Wednesday, April 07, 2010

Readers Crave Crappy Story

By Bryan Gruley

Shit is popular in The Wall Street Journal.

This may come as no surprise to liberals who stoop to read our editorial page or conservatives who insist we’re soft on Obama.

But I mean it quite literally.

On March 25, the newspaper that employs me as its Chicago bureau chief published a story about giant bubbles that had formed in a manure pond in Indiana.
See it here:
http://online.wsj.com/article/SB10001424052748704266504575142224096848264.html?KEYWORDS=lauren+etter

The story quickly ascended our “Most Popular” lists ranking the articles viewed and emailed most frequently by readers. As I write this blog, it remains at Number 6 on the most-viewed list for the week.

On one hand, I’m happy to report this, because I love quirky-but-true stories like this one; because the reporter, Lauren Etter, works for me; and because I edited the story. And, icing on the cake, it made the most popular list for all of our readers and our WSJ peers to see.

But the rankings--now standard in newspaper, magazine, blog and other websites across the U.S.—bother me. Does the effort to quantify quality tempt us, however subtly, to focus on coverage we think will please the public and look away from stories or subjects that readers or viewers might not want but arguably need to know?

I suppose this marks me as a dinosaur, or at least someone taking things a tad too seriously. Lighten up, Gruley: these lists are just a fun way of seeing what people are reading about, a nifty window on the day’s water-cooler chat. And I haven’t heard reporters or editors talking about pursuing a particular story because it’ll make the most-popular list.

▶ _GIVEN MATERIAL_:
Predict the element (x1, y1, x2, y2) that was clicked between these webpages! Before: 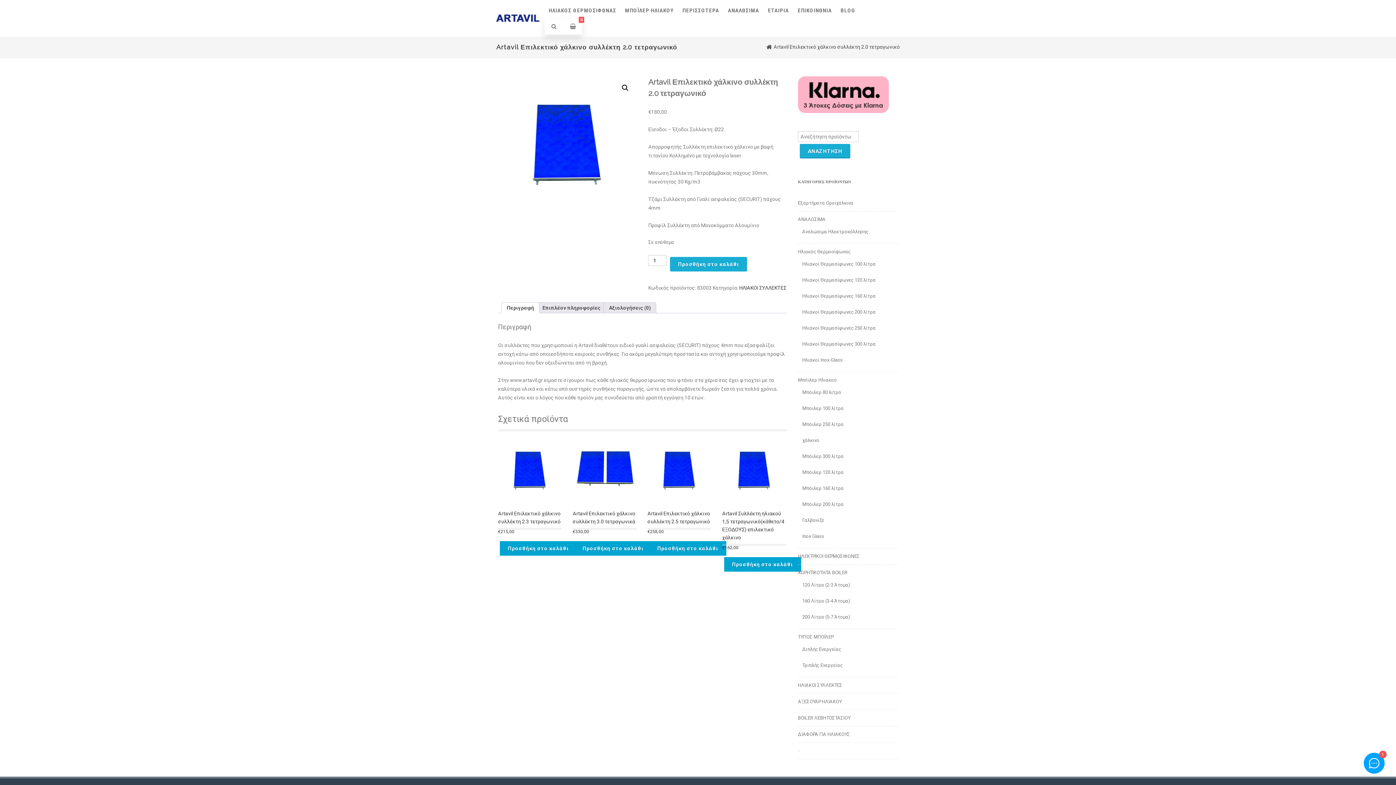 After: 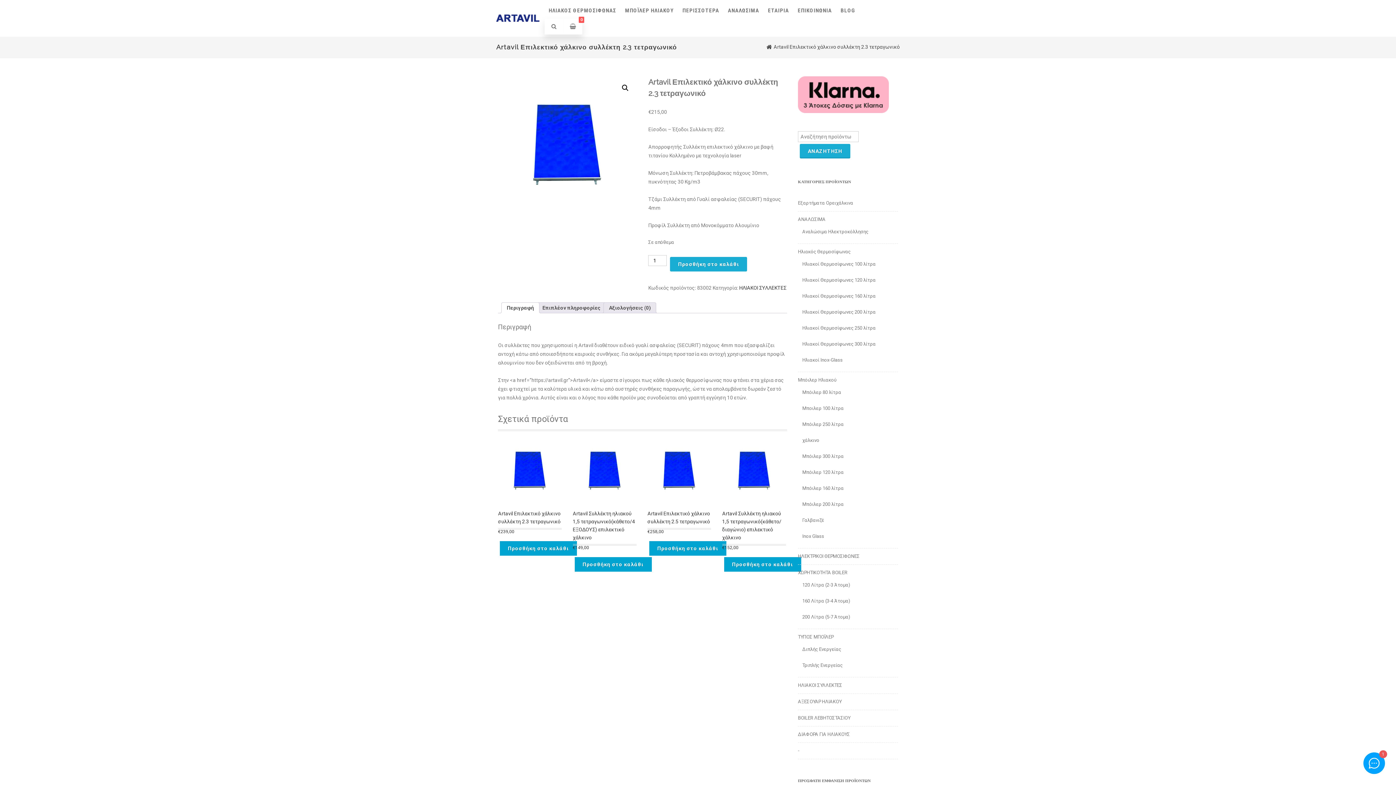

▶ _OBJECTIVE_:
Update the article on the popular manure story by restating the stretch from "Wednesday, April 07, 2010" through "soft on Obama." with "editorial page" changed to "opinion section". The data stand apart from the text above and have no connection to it.

▶ _EXERCISE SOLUTION_:
Wednesday, April 07, 2010

Readers Crave Crappy Story

By Bryan Gruley

Shit is popular in The Wall Street Journal.

This may come as no surprise to liberals who stoop to read our opinion section or conservatives who insist we’re soft on Obama.